Yet in a subpopulation of the stem cells involved in brain development, the scientists have documented increasing levels of ceramide in both resulting daughter cells while its death partner, PAR-4, gets handed off to only half the cells.
Cells destined to survive, and likely further divide and differentiate, are handed instead a protein called nestin. "Nestin is a marker for a particular stage of neuronal development," says Dr. Bieberich. "Nestin-bearing cells will develop into neural cells such as our neurons or astrocytes or other cells. So it makes sense that the cells that inherit nestin, but not PAR-4, will survive and develop into normal neuronal cells whereas the other ones will die."
It also makes sense that the lethal coupling that signals cell suicide, or apoptosis, comes at a point where the doomed cells seem to have lost their potential usefulness and where their continued survival would result in a malformed brain.
"During normal development in the central nervous system there is a great deal of cell death that occurs that seems to be required to create the final shape and structure of the brain," says Dr. Condie, developmental neurobiologist at the University of Georgia and MCG. "In cases where that process has been interfered with, you end up with this excess of cells that leads to a malformation of the developing brain.
"One of the ideas behind why there is an excess of cells generated during development is that it may be a mechanism for compensating for environmental stresses or other types of stresses that an embryo may encounter during development," says Dr. Condie. "So you actually generate an excess of the cells you need and then prune those cells back to an appropriate number and location for the brain to develop in a normal fashion." It's a typical characteristic of embryonic development for certain cells to survive and others to die, he says.
"During embryonic development, we would like to know how stem cell death is regulated because we know it needs to be regulated," says Dr. Bieberich. "You don't want the whole brain dying or overgrowing. You have to find a balance. How is that balanced maintained? What are the secrets for that?

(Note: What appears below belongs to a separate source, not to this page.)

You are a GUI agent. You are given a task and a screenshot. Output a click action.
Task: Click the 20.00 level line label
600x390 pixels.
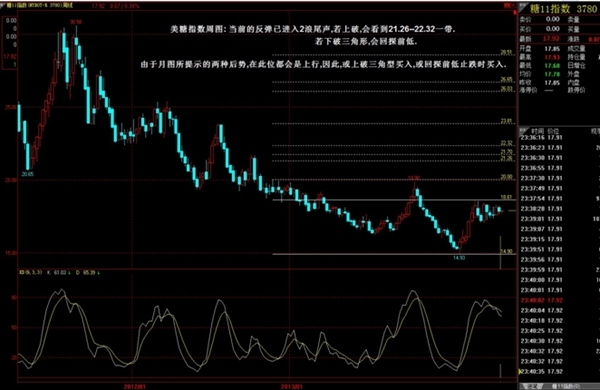tap(506, 177)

"We have designed experiments showing that these two signals are necessary to make stem cells die, but you are talking about a whole signaling cascade that starts out with ceramide and PAR-4 and then there are a lot of unknown steps until we end up with the actual death of a cell," says Dr. Bieberich.

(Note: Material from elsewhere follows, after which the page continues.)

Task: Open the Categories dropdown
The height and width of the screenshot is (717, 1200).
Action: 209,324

The MCG researcher recently received a grant from the National Institutes of Health so he and Dr. Condie can explore these unknowns such as how the expression of PAR-4 and ceramide is regulated, what accounts for the asymmetrical distribution of PAR-4 and just how the deadly duo interact.
But the two are excited about what they have found already. "If we don't know the signals, we don't know where to begin," says Dr. Bieberich.
They also are intrigued by where the work may lead, including helping minimize cell death that occurs when stem cells in the adult brain begin to once again divide in response to a stroke, as an example.
"We all know that even in adulthood, we have stem cells in the brain and they may be able to repair damaged areas," says Dr. Bieberich. "But if the same cell death mechanisms are still active, there will not be an increase in the number of stem cells because always one cell will die and one will survive. Maybe we can control this and increase the number of endogenous stem cells.
"Also during the neurodegeneration that occurs in diseases such as Alzheimer's and Parkinson's, we have a lot of cell death going on and we would like to know what signals are involved that make those brain cells die. They may be very similar or even exactly the same as the ones we investigate with our embryonic mouse stem cells."
Study co-authors include Scott Noggle, an MCG graduate student working with Dr. Condie at UGA; Sarah MacKinnon, a former participant in MCG's summer research programs for undergraduates who is now a graduate student at the University of Virginia; and Dr. Jeane Silva, Dr. Bieberich's research coordinator.